= Bernard Smith (art historian) =

Australian art historian, critic and academic (1916–2011)

Bernard William Smith (3 October 1916 – 2 September 2011) was an Australian art historian, critic and cultural historian who played a central role in the development of Australian art history as an academic field.

His pioneering book European Vision and the South Pacific (1960) examined the visual culture of European exploration and its relationship to Enlightenment, analysing how representations of the Pacific formed part of broader European attempts to understand and interpret newly encountered parts of the world. The book has been described as the most influential work of scholarship produced by an Australian art historian and has had a lasting impact on the study of the colonial encounter.

Through works such as Place, Taste and Tradition (1945), Australian Painting 1788–1960 (1962), and his 1980 ABC Boyer Lectures The Spectre of Truganini (1980), Smith examined the development of Australian art and explored broader questions of Australian cultural history and historical memory.

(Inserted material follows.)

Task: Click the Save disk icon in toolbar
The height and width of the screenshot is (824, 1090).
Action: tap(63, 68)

Smith held appointments at several Australian universities, including the University of Melbourne and as the founding Professor of the Power Institute, The University of Sydney.

In 1991 Smith established the Kate Challis RAKA in memory of his wife Kate (1915-1989). Awarded annually and valued at $20,000, the prize recognises outstanding work by Australian Indigenous writers and artists.

==Biography==
Smith was born in Balmain, Sydney, to Charles Smith and Rose Anne Tierney on 3 October 1916. An illegitimate child, he was a ward of the state and raised in foster care, experiences he later described in his award winning autobiography The Boy Adeodatus. The Portrait of a Lucky Young Bastard (1984), which won the Victorian Premier’s Literary Award for Non-Fiction (Nettie Palmer Prize) in 1985..

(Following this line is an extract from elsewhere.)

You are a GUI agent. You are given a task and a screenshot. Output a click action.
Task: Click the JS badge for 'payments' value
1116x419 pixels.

Smith was educated at the University of Sydney. Between 1935 and 1944, he taught in the NSW Department of Education. In 1944 he became an education officer for the Art Gallery of NSW organising travelling art exhibitions.

In 1948, he was awarded a scholarship to study at the Warburg and Courtauld Institutes, University of London. On his return to Australia in 1951, Smith resumed his position at the Art Gallery of NSW. In 1952, he received a research scholarship at the newly established Australian National University, where he completed a PhD. A shorter version of his thesis, European Vision and the South Pacific, was published in 1950, and released as a monograph in 1960 by Oxford University Press.

Smith was appointed lecturer and then a senior lecturer in the University of Melbourne's Fine Arts Department (1955–1967). In 1959, he convened a group of seven emerging figurative painters known as the Antipodeans, which organised its only exhibition in August 1959 and with them composed The Antipodean Manifesto. Between 1963 and 1966, he worked as an art critic for The Age newspaper in Melbourne.

In 1967, he became the founding Professor of Contemporary Art and director of the Power Institute of Fine Arts, University of Sydney, a position he held until his retirement in 1977. During this period he was also involved in debates about the role of art and architecture in contemporary Australian society. He was associated with the art workshop known as the Tin Sheds, although he clashed with some of its founders over its direction. Smith was also active in heritage campaigns in the inner-city suburb of Glebe. In 1969 he became an inaugural president of the Glebe Society, which was formed to oppose large-scale redevelopment proposals and promote the conservation of the suburb’s nineteenth-century streetscapes. With his wife, Kate Challis, he published The Architectural Character of Glebe (1973), documenting the architectural history of the suburb.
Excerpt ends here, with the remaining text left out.